What are you talking about they are glorious snake not ugly.


----------



## Stevo2 (Dec 28, 2012)

Reptiles4me said:


> What are you talking about they are glory's snake not ugly.



Who is Glory and how do you know it's her snake?


----------



## Reptiles4me (Dec 29, 2012)

I made a spelling mistake. I meant to say glorious instead of glory's ,you may have noticed I did correct myself, now back to the sunglow boa ,fantastic snake good colours and patterns.


----------



## Snowman (Dec 29, 2012)

Reptiles4me said:


> I made a spelling mistake. I meant to say glorious instead of glory's ,you may have noticed I did correct myself, now back to the sunglow boa ,fantastic snake good colours and patterns.



Also it needs an a... " they are glorious snake not ugly". It should read: "they are a glorious snake, they are not ugly".


----------



## sharky (Dec 29, 2012)

*****SIREN****** Grammar and Spelling Police on their way


----------



## Snowman (Dec 29, 2012)

sharkyy1o5 said:


> *****SIREN****** Grammar and Spelling Nazis on their way



Quick everyone under 16 run!!! Unless you go to a private school


----------



## Reptiles4me (Dec 29, 2012)

Come on can we get back on topic now I really am enjoying reading about this snake.
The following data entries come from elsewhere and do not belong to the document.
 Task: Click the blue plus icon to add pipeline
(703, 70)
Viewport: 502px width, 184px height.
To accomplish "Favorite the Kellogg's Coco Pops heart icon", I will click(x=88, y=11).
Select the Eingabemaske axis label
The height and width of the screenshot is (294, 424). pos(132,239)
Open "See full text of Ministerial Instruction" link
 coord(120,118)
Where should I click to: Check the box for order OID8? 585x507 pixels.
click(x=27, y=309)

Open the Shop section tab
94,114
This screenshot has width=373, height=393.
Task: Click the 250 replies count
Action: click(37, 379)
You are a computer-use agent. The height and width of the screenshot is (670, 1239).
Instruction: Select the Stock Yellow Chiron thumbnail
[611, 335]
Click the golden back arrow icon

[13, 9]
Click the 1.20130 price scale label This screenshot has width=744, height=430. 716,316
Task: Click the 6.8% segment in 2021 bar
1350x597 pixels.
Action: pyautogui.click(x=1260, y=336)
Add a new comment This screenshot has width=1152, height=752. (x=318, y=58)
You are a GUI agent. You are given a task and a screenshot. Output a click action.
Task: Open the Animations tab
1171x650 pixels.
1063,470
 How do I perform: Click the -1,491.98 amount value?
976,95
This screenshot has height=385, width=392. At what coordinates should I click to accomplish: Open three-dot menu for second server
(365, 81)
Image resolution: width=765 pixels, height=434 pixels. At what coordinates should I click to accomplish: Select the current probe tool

Oh an sharky1o5 they are already here dern dern dern deeerrrn 

- - - Updated - - -

I can handle a spelling and gramma Nazis.


----------



## Womagaunt (Dec 29, 2012)

Snowman said:


> My sunglow is in Vienna at a reptile expo I went too last year....
> 
> View attachment 275445
> View attachment 275448
> ...


love the spiders! there are alot of things i would buy in these photos, sadly i cant 

- - - Updated - - -



Reptiles4me said:


> Are my question was a rhetorical question ,I already knew the answer,. Great looking snake though.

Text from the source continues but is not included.